Doch wie sieht eigentlich das mediale Spielfeld aus, auf dem die Beschäftigten in
den Unternehmen üblicherweise angesprochen werden? Welche Kanäle der internen Kommunikation funktionieren gut? Welche gelten als „verbrannt“. Gibt es Kanäle, die die Beschäftigten satthaben? Existieren neue, noch nicht erprobte und nicht inflationär häufig genutzte, die allein aufgrund ihres innovativen Charakters Aufmerksamkeit verheißen?
Diese und weitere Fragen können die Nutzer des Tools mithilfe der Karten aus der Kategorie KANÄLE beantworten, die die Verbindung zwischen dem, was die Sicherheitsprotagonisten kommunizieren und den sog. „Empfängern“ der breiten Mitarbeiterschaft darstellen.

BILDER einer Sicherheitskultur
Eine Ausnahme bilden die Karten der Kategorie BILDER. Damit sich die Teilnehmer des Workshops ein Bild der herrschenden Sicherheitskultur machen können, umfasst das Moderationsinstrument auch eine Kategorie, in der (häufig assoziierte) Bilder zusammengefasst sind, die einen hohen Bezug zum Thema Informationssicherheit aufweisen. Mit einer Abfrage auf Basis der BILDER-Karten, die gleichermaßen ein Aufwärmen initialisieren sollen und etwas über tragende Symbole der eigenen Sicherheitskultur verraten können, sollte jeder Workshop begonnen werden.
Moderation

Idealerweise wird ein Workshop auf Basis von „askitMeta“ von einer Moderatorin bzw. einem Moderator gesteuert, d.h. dieser Person obliegt das Zeitmanagement sowie die Nachbereitung bzw.
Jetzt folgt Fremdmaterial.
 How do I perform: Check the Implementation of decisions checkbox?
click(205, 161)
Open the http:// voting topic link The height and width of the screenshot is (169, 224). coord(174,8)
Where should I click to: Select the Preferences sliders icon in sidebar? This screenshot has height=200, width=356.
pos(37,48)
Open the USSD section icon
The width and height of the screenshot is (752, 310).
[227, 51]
Dokumentation. Diese lässt auch von allen Teilnehmenden eine BILDER-Karte auswählen, die die „gefühlte“ Sicherheitskultur repräsentiert, und reihum kommentieren. Anschließend steuern sie Auswahl und Zuordnung der THEMEN-, ZIELGRUPPEN- und KANÄLE-Karten.
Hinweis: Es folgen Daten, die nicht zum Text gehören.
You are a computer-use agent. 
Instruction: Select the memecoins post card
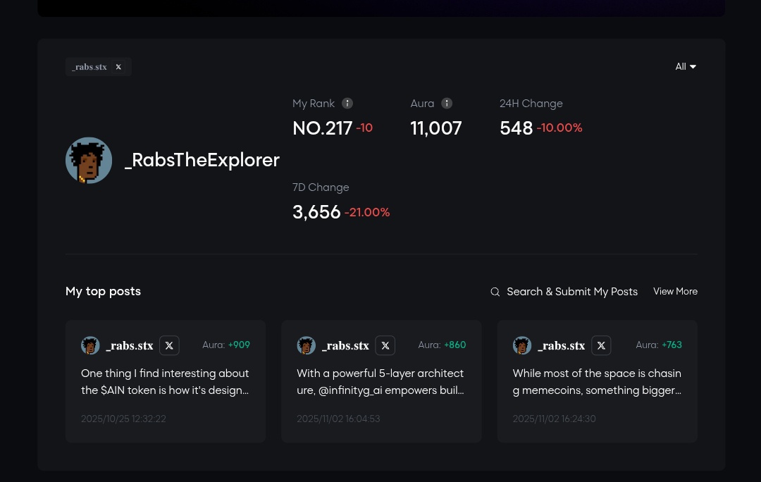coord(598,381)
KASTEN: Lernkarte als ein ganzheitliches Abbild eines Sensibilisierungskonzeptes
Die Moderationskarten sollen zunächst in einem Nacheinander, dann aber in einem Miteinander aus Themen, Zielgruppen und Kanälen ausgewählt, diskutiert und integrativ zu einem Gesamtensemble im Sinne einer Lernkarte formiert werden. Das so z.B. an einem großen Tisch (alternativ Flipchart) entstandene Modell soll am Ende die Grundzüge einer individuellen Awareness-Kampagne visualisieren. Lernkarten (auch: Wissenslandkarten, Concept Maps, Learning Maps) zielen auf die strukturierte Darstellung von Wissen in visuell-räumlichem Format ab. Es handelt sich hierbei demnach um grafische Darstellungen, die Relationen und Hierarchien zwischen Elementen, z.B. Personen(gruppen), Objekte, Geschehenskerne etc., wiedergeben können. Die Darstellung erfolgt in Form s.g. „Knoten und Verbindungen“. Diese beinhalten Begriffe oder Symbole und sind innerhalb des vorliegenden Moderationstools in Form der Karten vordefiniert. Die Relationen werden durch Verbindungslinien dargestellt. Ihre semantische Bedeutung wird üblicherweise durch Beschriftung oder Symbole spezifiziert. So können Hierarchien, Einflussfaktoren oder wechselseitige Abhängigkeiten dargestellt bzw. betont werden.